◆ Assigned task ◆
Look below for the line with "Click the Enter Topic search field", then repeat it and all lines after it, exactly, minus any pictures.

(Stored records)
•••••
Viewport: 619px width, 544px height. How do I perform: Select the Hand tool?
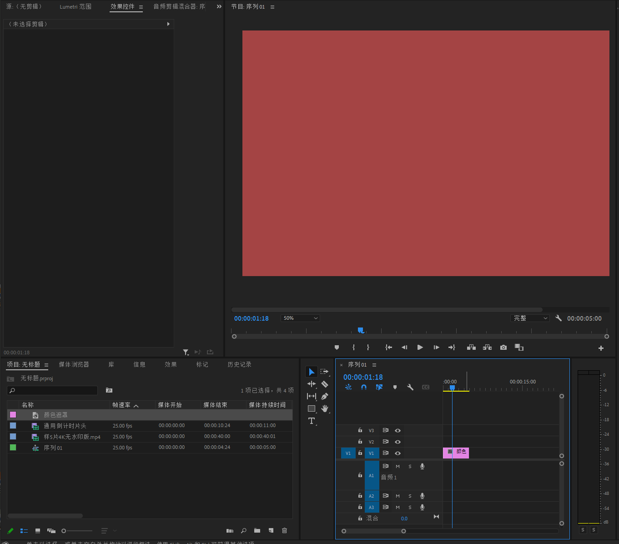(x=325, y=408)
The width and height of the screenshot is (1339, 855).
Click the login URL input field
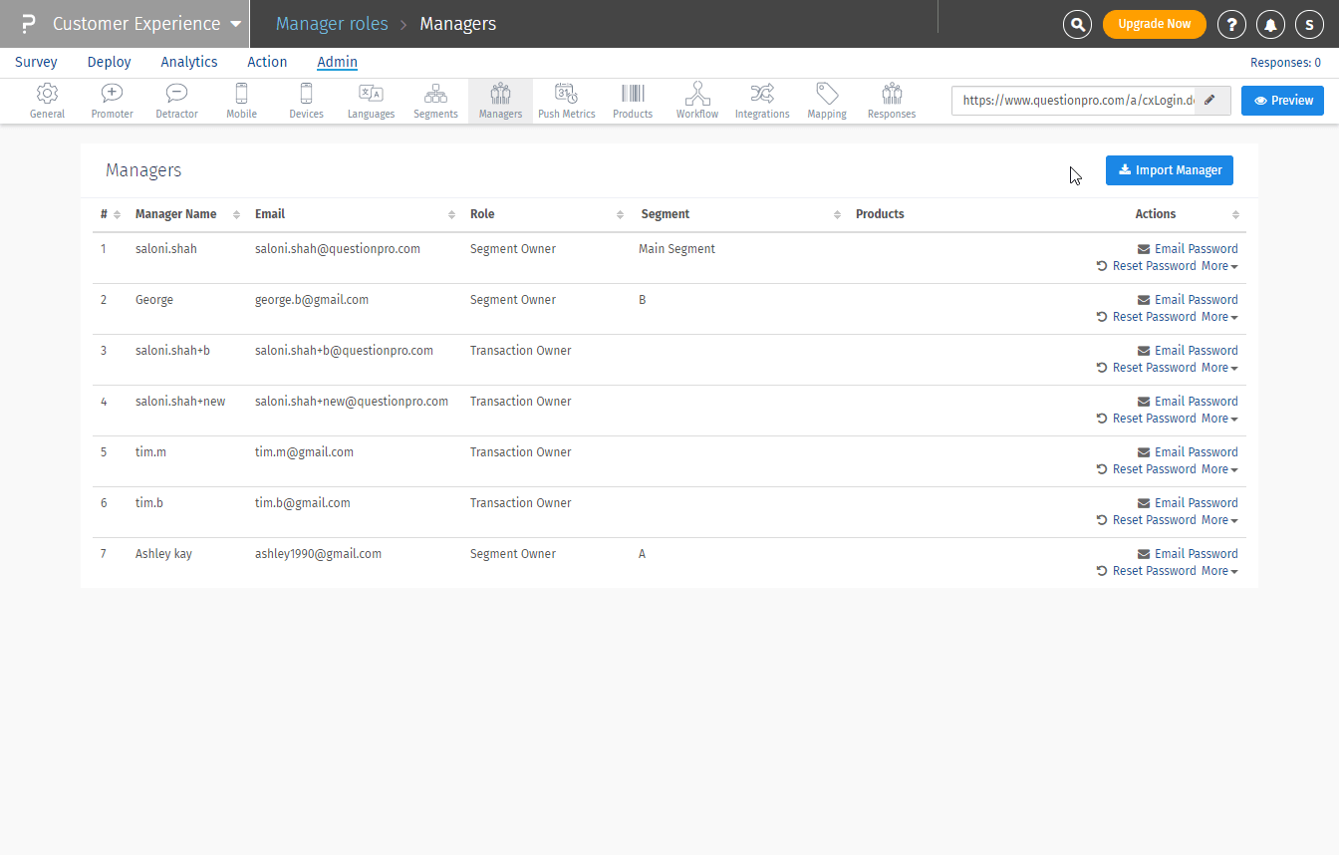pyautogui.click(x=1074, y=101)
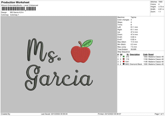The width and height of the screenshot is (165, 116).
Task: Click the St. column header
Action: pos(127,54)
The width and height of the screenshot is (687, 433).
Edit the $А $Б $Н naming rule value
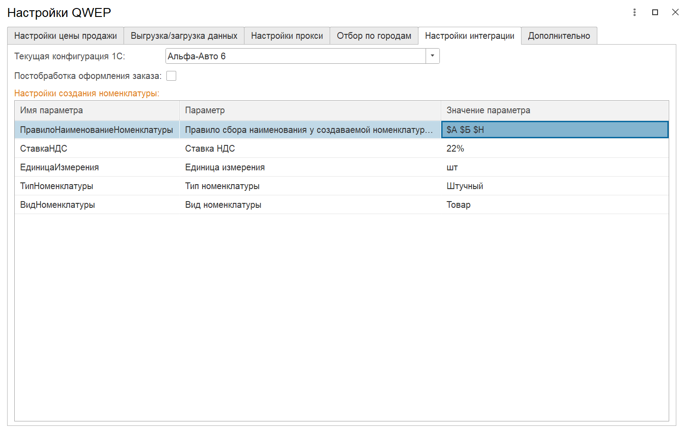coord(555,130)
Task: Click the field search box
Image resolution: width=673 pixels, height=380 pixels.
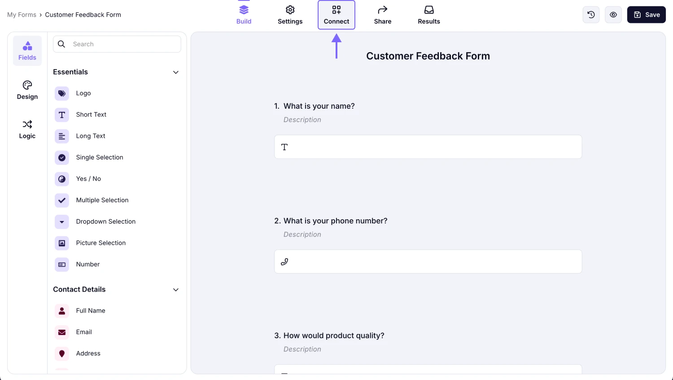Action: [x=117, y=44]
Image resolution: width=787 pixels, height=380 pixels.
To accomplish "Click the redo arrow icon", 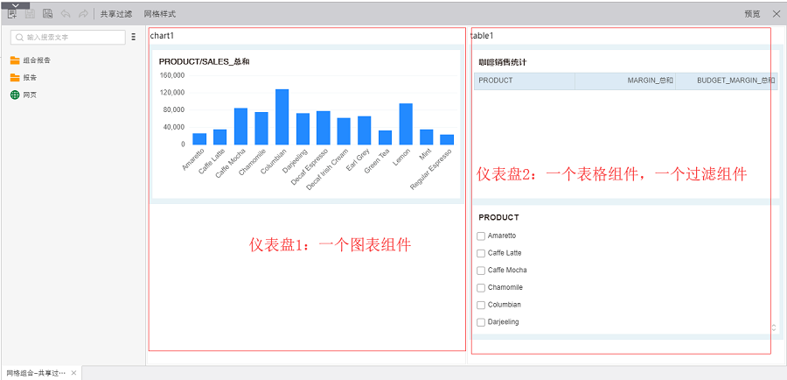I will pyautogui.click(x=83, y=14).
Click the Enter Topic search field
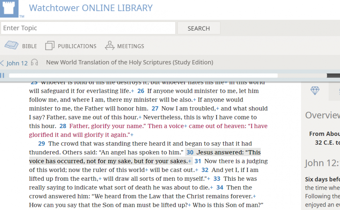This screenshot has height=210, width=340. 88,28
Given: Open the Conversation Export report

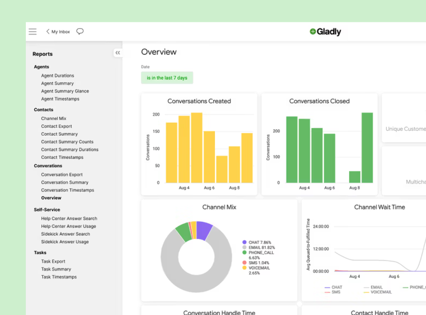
•••••
◆ Output for this exercise ◆
Click the Enter Topic search field
This screenshot has height=210, width=340. 88,28
Given: Open the Conversation Export report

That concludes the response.